Extract every one of the records below, reproducing each line unchanged.

━━━

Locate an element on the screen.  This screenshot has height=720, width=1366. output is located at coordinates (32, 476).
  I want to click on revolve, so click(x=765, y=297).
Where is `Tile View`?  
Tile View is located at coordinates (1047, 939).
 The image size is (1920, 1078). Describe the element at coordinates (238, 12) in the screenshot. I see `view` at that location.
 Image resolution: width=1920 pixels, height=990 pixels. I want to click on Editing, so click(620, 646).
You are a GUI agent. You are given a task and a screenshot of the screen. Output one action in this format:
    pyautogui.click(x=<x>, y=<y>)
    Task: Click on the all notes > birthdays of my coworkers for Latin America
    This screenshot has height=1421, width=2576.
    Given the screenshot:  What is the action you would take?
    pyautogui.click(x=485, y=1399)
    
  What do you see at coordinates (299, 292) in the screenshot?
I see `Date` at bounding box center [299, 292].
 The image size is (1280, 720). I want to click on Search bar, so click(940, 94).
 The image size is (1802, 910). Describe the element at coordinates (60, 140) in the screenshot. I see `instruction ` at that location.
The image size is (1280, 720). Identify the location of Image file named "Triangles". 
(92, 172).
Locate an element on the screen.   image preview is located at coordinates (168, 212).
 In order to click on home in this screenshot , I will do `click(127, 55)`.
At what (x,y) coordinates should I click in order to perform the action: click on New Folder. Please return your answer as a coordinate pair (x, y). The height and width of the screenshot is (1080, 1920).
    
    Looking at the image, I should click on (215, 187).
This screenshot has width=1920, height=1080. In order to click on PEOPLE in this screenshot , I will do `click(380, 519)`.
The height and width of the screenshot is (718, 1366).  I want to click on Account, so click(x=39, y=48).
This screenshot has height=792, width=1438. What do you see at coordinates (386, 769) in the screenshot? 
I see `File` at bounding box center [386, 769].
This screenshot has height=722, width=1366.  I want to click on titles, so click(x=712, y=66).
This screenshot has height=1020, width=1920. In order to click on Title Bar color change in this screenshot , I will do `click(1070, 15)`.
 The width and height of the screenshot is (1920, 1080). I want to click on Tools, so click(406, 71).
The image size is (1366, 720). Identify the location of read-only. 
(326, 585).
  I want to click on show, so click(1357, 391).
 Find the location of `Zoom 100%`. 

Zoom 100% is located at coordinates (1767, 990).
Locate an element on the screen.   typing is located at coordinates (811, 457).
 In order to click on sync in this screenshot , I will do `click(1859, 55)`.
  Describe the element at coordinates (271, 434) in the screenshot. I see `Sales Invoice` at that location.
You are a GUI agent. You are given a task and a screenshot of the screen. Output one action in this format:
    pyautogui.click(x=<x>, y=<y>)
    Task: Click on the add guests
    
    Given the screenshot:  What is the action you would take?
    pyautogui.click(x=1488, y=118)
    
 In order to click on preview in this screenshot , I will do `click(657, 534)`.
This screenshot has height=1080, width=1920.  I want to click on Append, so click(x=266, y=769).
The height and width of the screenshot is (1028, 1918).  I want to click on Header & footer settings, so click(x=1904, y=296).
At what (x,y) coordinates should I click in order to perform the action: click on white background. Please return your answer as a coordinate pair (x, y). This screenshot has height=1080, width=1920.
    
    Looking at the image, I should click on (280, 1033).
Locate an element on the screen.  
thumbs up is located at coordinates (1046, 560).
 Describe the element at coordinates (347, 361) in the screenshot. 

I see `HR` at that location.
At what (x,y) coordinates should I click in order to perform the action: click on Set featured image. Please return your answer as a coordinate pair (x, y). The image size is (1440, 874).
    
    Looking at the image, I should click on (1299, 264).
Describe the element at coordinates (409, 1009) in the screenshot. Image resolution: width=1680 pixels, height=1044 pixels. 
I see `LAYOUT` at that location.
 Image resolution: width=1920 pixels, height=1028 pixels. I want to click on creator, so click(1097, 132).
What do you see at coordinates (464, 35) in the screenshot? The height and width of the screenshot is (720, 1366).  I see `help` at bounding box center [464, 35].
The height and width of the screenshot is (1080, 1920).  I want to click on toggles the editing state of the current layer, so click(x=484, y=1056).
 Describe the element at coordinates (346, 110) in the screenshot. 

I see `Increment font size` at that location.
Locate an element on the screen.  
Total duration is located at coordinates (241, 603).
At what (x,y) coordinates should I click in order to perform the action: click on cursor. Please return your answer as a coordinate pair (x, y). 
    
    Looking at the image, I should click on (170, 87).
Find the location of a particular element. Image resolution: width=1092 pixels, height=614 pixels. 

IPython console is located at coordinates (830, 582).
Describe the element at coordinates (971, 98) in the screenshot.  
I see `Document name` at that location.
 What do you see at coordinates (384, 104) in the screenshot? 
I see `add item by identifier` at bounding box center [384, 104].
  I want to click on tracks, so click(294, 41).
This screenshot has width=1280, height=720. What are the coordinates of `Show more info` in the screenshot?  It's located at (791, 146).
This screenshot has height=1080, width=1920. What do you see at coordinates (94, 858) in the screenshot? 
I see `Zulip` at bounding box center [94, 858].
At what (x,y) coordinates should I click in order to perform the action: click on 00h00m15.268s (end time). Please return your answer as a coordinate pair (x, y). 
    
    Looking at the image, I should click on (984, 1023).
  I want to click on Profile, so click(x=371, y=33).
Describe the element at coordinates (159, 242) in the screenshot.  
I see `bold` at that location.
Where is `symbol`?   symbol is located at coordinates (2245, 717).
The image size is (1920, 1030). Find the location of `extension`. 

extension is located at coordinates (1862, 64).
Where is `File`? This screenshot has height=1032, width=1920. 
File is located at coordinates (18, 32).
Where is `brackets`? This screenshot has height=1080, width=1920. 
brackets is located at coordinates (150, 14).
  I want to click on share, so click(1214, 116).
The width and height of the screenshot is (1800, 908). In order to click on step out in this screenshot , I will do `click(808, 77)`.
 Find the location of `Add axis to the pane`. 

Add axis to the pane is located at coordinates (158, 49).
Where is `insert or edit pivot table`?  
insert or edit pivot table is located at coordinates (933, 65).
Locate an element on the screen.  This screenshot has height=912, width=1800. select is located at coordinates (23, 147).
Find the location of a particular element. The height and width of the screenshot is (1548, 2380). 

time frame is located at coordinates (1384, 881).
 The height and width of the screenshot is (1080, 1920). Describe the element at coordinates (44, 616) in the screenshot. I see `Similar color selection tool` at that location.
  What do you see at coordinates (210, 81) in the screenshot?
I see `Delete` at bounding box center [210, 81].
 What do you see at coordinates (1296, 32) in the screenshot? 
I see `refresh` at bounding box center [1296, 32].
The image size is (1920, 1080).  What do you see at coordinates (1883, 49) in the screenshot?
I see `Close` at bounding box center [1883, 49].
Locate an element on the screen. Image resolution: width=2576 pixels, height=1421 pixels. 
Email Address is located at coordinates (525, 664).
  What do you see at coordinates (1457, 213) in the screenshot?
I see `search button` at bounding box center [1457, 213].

━━━

RESULT>
Locate an element on the screen.  This screenshot has height=720, width=1366. output is located at coordinates (32, 476).
  I want to click on revolve, so click(x=765, y=297).
Where is `Tile View`?  
Tile View is located at coordinates (1047, 939).
 The image size is (1920, 1078). Describe the element at coordinates (238, 12) in the screenshot. I see `view` at that location.
 Image resolution: width=1920 pixels, height=990 pixels. I want to click on Editing, so click(620, 646).
You are a GUI agent. You are given a task and a screenshot of the screen. Output one action in this format:
    pyautogui.click(x=<x>, y=<y>)
    Task: Click on the all notes > birthdays of my coworkers for Latin America
    This screenshot has height=1421, width=2576.
    Given the screenshot:  What is the action you would take?
    pyautogui.click(x=485, y=1399)
    
  What do you see at coordinates (299, 292) in the screenshot?
I see `Date` at bounding box center [299, 292].
 The image size is (1280, 720). I want to click on Search bar, so click(940, 94).
 The image size is (1802, 910). Describe the element at coordinates (60, 140) in the screenshot. I see `instruction ` at that location.
The image size is (1280, 720). Identify the location of Image file named "Triangles". 
(92, 172).
Locate an element on the screen.   image preview is located at coordinates (168, 212).
 In order to click on home in this screenshot , I will do `click(127, 55)`.
At what (x,y) coordinates should I click in order to perform the action: click on New Folder. Please return your answer as a coordinate pair (x, y). The height and width of the screenshot is (1080, 1920).
    
    Looking at the image, I should click on (215, 187).
This screenshot has width=1920, height=1080. In order to click on PEOPLE in this screenshot , I will do `click(380, 519)`.
The height and width of the screenshot is (718, 1366).  I want to click on Account, so click(x=39, y=48).
This screenshot has height=792, width=1438. What do you see at coordinates (386, 769) in the screenshot? 
I see `File` at bounding box center [386, 769].
This screenshot has height=722, width=1366.  I want to click on titles, so click(x=712, y=66).
This screenshot has height=1020, width=1920. In order to click on Title Bar color change in this screenshot , I will do `click(1070, 15)`.
 The width and height of the screenshot is (1920, 1080). I want to click on Tools, so click(406, 71).
The image size is (1366, 720). Identify the location of read-only. 
(326, 585).
  I want to click on show, so click(1357, 391).
 Find the location of `Zoom 100%`. 

Zoom 100% is located at coordinates (1767, 990).
Locate an element on the screen.   typing is located at coordinates (811, 457).
 In order to click on sync in this screenshot , I will do `click(1859, 55)`.
  Describe the element at coordinates (271, 434) in the screenshot. I see `Sales Invoice` at that location.
You are a GUI agent. You are given a task and a screenshot of the screen. Output one action in this format:
    pyautogui.click(x=<x>, y=<y>)
    Task: Click on the add guests
    
    Given the screenshot:  What is the action you would take?
    pyautogui.click(x=1488, y=118)
    
 In order to click on preview in this screenshot , I will do `click(657, 534)`.
This screenshot has height=1080, width=1920.  I want to click on Append, so click(x=266, y=769).
The height and width of the screenshot is (1028, 1918).  I want to click on Header & footer settings, so click(x=1904, y=296).
At what (x,y) coordinates should I click in order to perform the action: click on white background. Please return your answer as a coordinate pair (x, y). This screenshot has height=1080, width=1920.
    
    Looking at the image, I should click on (280, 1033).
Locate an element on the screen.  
thumbs up is located at coordinates (1046, 560).
 Describe the element at coordinates (347, 361) in the screenshot. 

I see `HR` at that location.
At what (x,y) coordinates should I click in order to perform the action: click on Set featured image. Please return your answer as a coordinate pair (x, y). The image size is (1440, 874).
    
    Looking at the image, I should click on (1299, 264).
Describe the element at coordinates (409, 1009) in the screenshot. Image resolution: width=1680 pixels, height=1044 pixels. 
I see `LAYOUT` at that location.
 Image resolution: width=1920 pixels, height=1028 pixels. I want to click on creator, so click(1097, 132).
What do you see at coordinates (464, 35) in the screenshot? The height and width of the screenshot is (720, 1366).  I see `help` at bounding box center [464, 35].
The height and width of the screenshot is (1080, 1920).  I want to click on toggles the editing state of the current layer, so click(x=484, y=1056).
 Describe the element at coordinates (346, 110) in the screenshot. 

I see `Increment font size` at that location.
Locate an element on the screen.  
Total duration is located at coordinates (241, 603).
At what (x,y) coordinates should I click in order to perform the action: click on cursor. Please return your answer as a coordinate pair (x, y). 
    
    Looking at the image, I should click on (170, 87).
Find the location of a particular element. Image resolution: width=1092 pixels, height=614 pixels. 

IPython console is located at coordinates (830, 582).
Describe the element at coordinates (971, 98) in the screenshot.  
I see `Document name` at that location.
 What do you see at coordinates (384, 104) in the screenshot? 
I see `add item by identifier` at bounding box center [384, 104].
  I want to click on tracks, so click(294, 41).
This screenshot has width=1280, height=720. What are the coordinates of `Show more info` in the screenshot?  It's located at (791, 146).
This screenshot has height=1080, width=1920. What do you see at coordinates (94, 858) in the screenshot? 
I see `Zulip` at bounding box center [94, 858].
At what (x,y) coordinates should I click in order to perform the action: click on 00h00m15.268s (end time). Please return your answer as a coordinate pair (x, y). 
    
    Looking at the image, I should click on (984, 1023).
  I want to click on Profile, so click(x=371, y=33).
Describe the element at coordinates (159, 242) in the screenshot.  
I see `bold` at that location.
Where is `symbol`?   symbol is located at coordinates (2245, 717).
The image size is (1920, 1030). Find the location of `extension`. 

extension is located at coordinates (1862, 64).
Where is `File`? This screenshot has height=1032, width=1920. 
File is located at coordinates (18, 32).
Where is `brackets`? This screenshot has height=1080, width=1920. 
brackets is located at coordinates (150, 14).
  I want to click on share, so click(1214, 116).
The width and height of the screenshot is (1800, 908). In order to click on step out in this screenshot , I will do `click(808, 77)`.
 Find the location of `Add axis to the pane`. 

Add axis to the pane is located at coordinates (158, 49).
Where is `insert or edit pivot table`?  
insert or edit pivot table is located at coordinates (933, 65).
Locate an element on the screen.  This screenshot has height=912, width=1800. select is located at coordinates (23, 147).
Find the location of a particular element. The height and width of the screenshot is (1548, 2380). 

time frame is located at coordinates (1384, 881).
 The height and width of the screenshot is (1080, 1920). Describe the element at coordinates (44, 616) in the screenshot. I see `Similar color selection tool` at that location.
  What do you see at coordinates (210, 81) in the screenshot?
I see `Delete` at bounding box center [210, 81].
 What do you see at coordinates (1296, 32) in the screenshot? 
I see `refresh` at bounding box center [1296, 32].
The image size is (1920, 1080).  What do you see at coordinates (1883, 49) in the screenshot?
I see `Close` at bounding box center [1883, 49].
Locate an element on the screen. Image resolution: width=2576 pixels, height=1421 pixels. 
Email Address is located at coordinates (525, 664).
  What do you see at coordinates (1457, 213) in the screenshot?
I see `search button` at bounding box center [1457, 213].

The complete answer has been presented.